_O pedido:_ Copie palavra por palavra o trecho de origem abaixo, do início ao fim, sem alterar nada.

INTRODUÇÃO
O § 8º do art. 98 da Lei n. 13.105/15, novo Código de Processo Civil, afirma que “havendo dúvida fundada quanto ao preenchimento atual dos pressupostos para a concessão de gratuidade, o notário ou registrador, após praticar o ato, pode requerer, ao juízo competente para decidir questões notariais ou registrais, a revogação total ou parcial do benefício ou a sua substituição pelo parcelamento”.
Será examinado o alcance do dispositivo frente ao Processo do Trabalho e sua repercussão na esfera processual trabalhista onde há um grande número de litigantes beneficiários da justiça gratuita. A possibilidade de incompatibilidade lógica de decisões haja vista que, em tese, dois juízes de primeiro grau podem decidir de maneira diversa sobre o mesmo tema. O alcance da decisão. A citação do beneficiário para contestar a demanda, e o prazo para defesa.
Antes de ingressarmos especificamente no tema acima será feito um exame nos institutos da assistência jurídica integral (art. 5º, LXXIV, CRFB), benefício da justiça gratuita (Leis n. 1.60/50 e art. 98/102 do CPC) e da assistência judiciária gratuita (Lei n. 5.584/70) exclusivamente nos processos individuais. Também serão conceituadas as despesas judiciais.

_Conjunto de dados:_
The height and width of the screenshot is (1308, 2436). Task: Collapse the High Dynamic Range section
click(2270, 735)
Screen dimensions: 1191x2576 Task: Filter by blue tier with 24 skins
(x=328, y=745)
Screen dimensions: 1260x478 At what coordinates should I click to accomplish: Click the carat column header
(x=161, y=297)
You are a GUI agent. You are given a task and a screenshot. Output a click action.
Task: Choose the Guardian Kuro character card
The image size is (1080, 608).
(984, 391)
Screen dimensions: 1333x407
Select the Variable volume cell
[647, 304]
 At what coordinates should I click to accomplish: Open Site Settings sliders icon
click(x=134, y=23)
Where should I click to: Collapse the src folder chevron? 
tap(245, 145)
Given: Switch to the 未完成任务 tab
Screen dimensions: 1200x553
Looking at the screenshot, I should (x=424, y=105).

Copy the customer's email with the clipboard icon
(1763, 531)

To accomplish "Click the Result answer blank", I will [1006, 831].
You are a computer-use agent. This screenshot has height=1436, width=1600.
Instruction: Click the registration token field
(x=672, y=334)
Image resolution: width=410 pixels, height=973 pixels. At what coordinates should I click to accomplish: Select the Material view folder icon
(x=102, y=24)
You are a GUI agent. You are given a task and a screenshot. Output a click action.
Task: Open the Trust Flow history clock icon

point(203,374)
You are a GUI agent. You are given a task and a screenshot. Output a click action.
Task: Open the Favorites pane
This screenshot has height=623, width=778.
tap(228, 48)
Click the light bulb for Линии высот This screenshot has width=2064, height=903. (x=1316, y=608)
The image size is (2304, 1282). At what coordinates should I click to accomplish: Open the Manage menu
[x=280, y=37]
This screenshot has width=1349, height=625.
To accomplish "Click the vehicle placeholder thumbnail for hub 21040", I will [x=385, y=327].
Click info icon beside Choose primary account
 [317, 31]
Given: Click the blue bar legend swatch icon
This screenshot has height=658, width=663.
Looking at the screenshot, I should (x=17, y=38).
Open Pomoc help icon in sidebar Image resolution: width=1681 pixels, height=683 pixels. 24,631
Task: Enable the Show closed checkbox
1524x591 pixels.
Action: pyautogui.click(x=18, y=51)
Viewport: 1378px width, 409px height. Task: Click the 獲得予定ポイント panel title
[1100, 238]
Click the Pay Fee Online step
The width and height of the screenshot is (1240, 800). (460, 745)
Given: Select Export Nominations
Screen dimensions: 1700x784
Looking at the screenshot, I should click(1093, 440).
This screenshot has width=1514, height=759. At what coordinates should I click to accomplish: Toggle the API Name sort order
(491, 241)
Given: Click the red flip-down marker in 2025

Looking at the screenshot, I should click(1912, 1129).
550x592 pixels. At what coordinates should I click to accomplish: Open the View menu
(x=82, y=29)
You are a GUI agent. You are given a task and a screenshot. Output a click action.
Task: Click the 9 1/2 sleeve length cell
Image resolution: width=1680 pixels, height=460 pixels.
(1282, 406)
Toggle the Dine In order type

_Resultado desta tarefa:_
INTRODUÇÃO
O § 8º do art. 98 da Lei n. 13.105/15, novo Código de Processo Civil, afirma que “havendo dúvida fundada quanto ao preenchimento atual dos pressupostos para a concessão de gratuidade, o notário ou registrador, após praticar o ato, pode requerer, ao juízo competente para decidir questões notariais ou registrais, a revogação total ou parcial do benefício ou a sua substituição pelo parcelamento”.
Será examinado o alcance do dispositivo frente ao Processo do Trabalho e sua repercussão na esfera processual trabalhista onde há um grande número de litigantes beneficiários da justiça gratuita. A possibilidade de incompatibilidade lógica de decisões haja vista que, em tese, dois juízes de primeiro grau podem decidir de maneira diversa sobre o mesmo tema. O alcance da decisão. A citação do beneficiário para contestar a demanda, e o prazo para defesa.
Antes de ingressarmos especificamente no tema acima será feito um exame nos institutos da assistência jurídica integral (art. 5º, LXXIV, CRFB), benefício da justiça gratuita (Leis n. 1.60/50 e art. 98/102 do CPC) e da assistência judiciária gratuita (Lei n. 5.584/70) exclusivamente nos processos individuais. Também serão conceituadas as despesas judiciais.